Turning his head away from the flight of steps that led down into a small well where a little blond light glimmered above a green painted door (inauspicious entrance to Innocenta’s place of worship) Albert noticed again the Egyptian cat. Its agate eye held a look that seemed both dismissive and superior.
Still, he could not give way without scoring a point. The parliamentarian was strong in him. ‘There is not an Other world, Innocenta.’
She looked at him closely. ‘If there wasn’t another world, lots of other worlds, how come you’ve exiled Grandpa to one of them? If there weren’t lots of other worlds what are you doing here? Anyway, what’s Grandpa’s address? I want to go and see him.’
Naturally it couldn’t go on. Albert knew that. He never returned to the little house in Islington with the pink duvet and the black and white kitchen.
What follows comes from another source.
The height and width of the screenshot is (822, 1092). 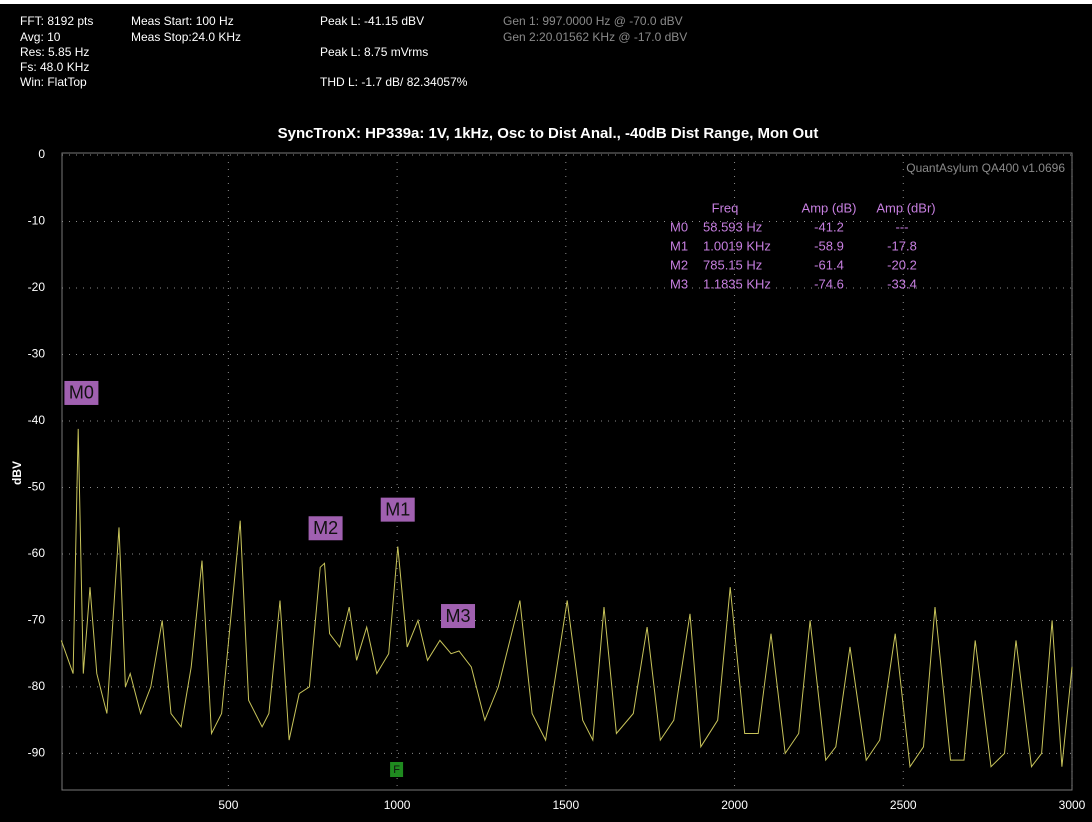 What do you see at coordinates (829, 264) in the screenshot?
I see `table-cell: -61.4` at bounding box center [829, 264].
Now Erica sat next to him wrapped in marine chains, and drank his Soave. She downed the last inch of his wine, and then she told him, while he kept his hands in his pockets and his cod and rice cooled into rocklike ridges and plateaux, like the smooth and serrated lava from some very tiny volcanic eruption.
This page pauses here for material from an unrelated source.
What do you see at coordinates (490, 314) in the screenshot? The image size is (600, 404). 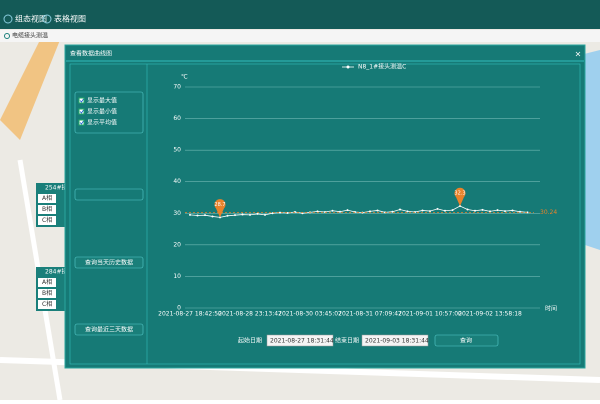 I see `x-tick-label: 2021-09-02 13:58:18` at bounding box center [490, 314].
‘All that remains in the way of a full investigation of the Nazis we kn
ow are living in Britain is the passage of the bill through the other place. It’s only a matter of time now before the hunt starts. Of course not everyone suspected will be looked at. We know there are well over seventy cases still alive. That’s according to the report of the War Crimes Inquiry team. But it’s only suggested that perhaps a handful will be looked into. Three. Maybe four. The killings these men are responsible for took place in countries like Estonia, Latvia, the Ukraine. Soviet territory. At least in name. But one is different. He was busy in Poland and he was a German. His work in the camps was what they call scientific. Which meant working on people who’d been killed. Or having people killed so as to work on them. Anyway, I felt you should know. For the sake of kindness, Albie. Never let it be said that I was someone to harbour a grudge. Here, take a look at this.’
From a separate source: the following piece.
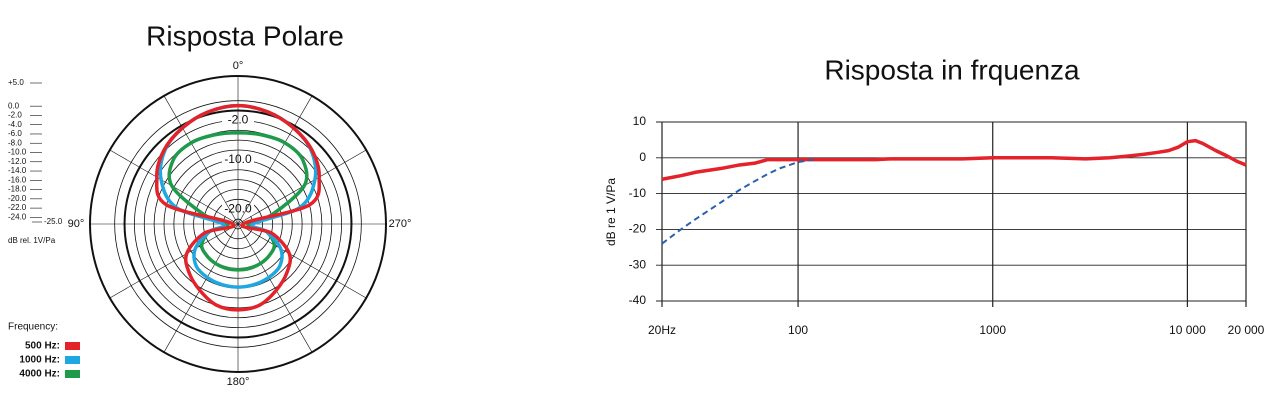  I want to click on y-tick-label: -20, so click(638, 229).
‘This’ was a small piece of paper, about six by four, on which the following information appeared in single spaced type:
Falkenberg, von, Maximilian, b. Potsdam, 1909. m. Irmgard Kassel 1939 Berlin. d. 1941. Churtseigh, England, 1924-7 Univ. Munich, Leipzig, Göttingen, etc. Rhodes Scholar, Nonce College, Oxford, 1936-8; interests: anthropology, ethnic studies, racial science (sic), various establishments Germany and Poland 1940-42. Service on Eastern Front, Minsk, 1943. Contact lost thereafter. But more ‘racial studies’ suspected. Entry into Britain, 1947-8? No trace. One daughter, Elizabeth Augusta. m. Albert Turberville MP.
‘This is a libel!’ Albert said.
Erica Snafus stood up and smiled. ‘No, Albie, I’m doing you a favour.’
CHAPTER ELEVEN
Jack Gets a Job
They entered Serenity House, let history record, in a bleak November, Jack just forty-eight hours before Max. Mr Fox will testify. Dr Tonks will back him up. That Jack should appear nowhere in the records of the House is easily explained.
When Cledwyn Fox opened the front door of Serenity House one morning and looked at the boy on the doorstep he was under the impression, sharp, though misconceived as it turned out, that he was some kind of religious freak. Strange how powerfully sure this impression was, certain in that curious way of first impressions, however false they may prove later. Ever afterwards when Cledwyn Fox thought of Jack, something of the aura of a religious salesman, proselytizer, doorstep Bible-puncher, coloured his memory of the boy – the feeling of something spuriously if convincingly holy, the way light through a stained-glass window seems sacred.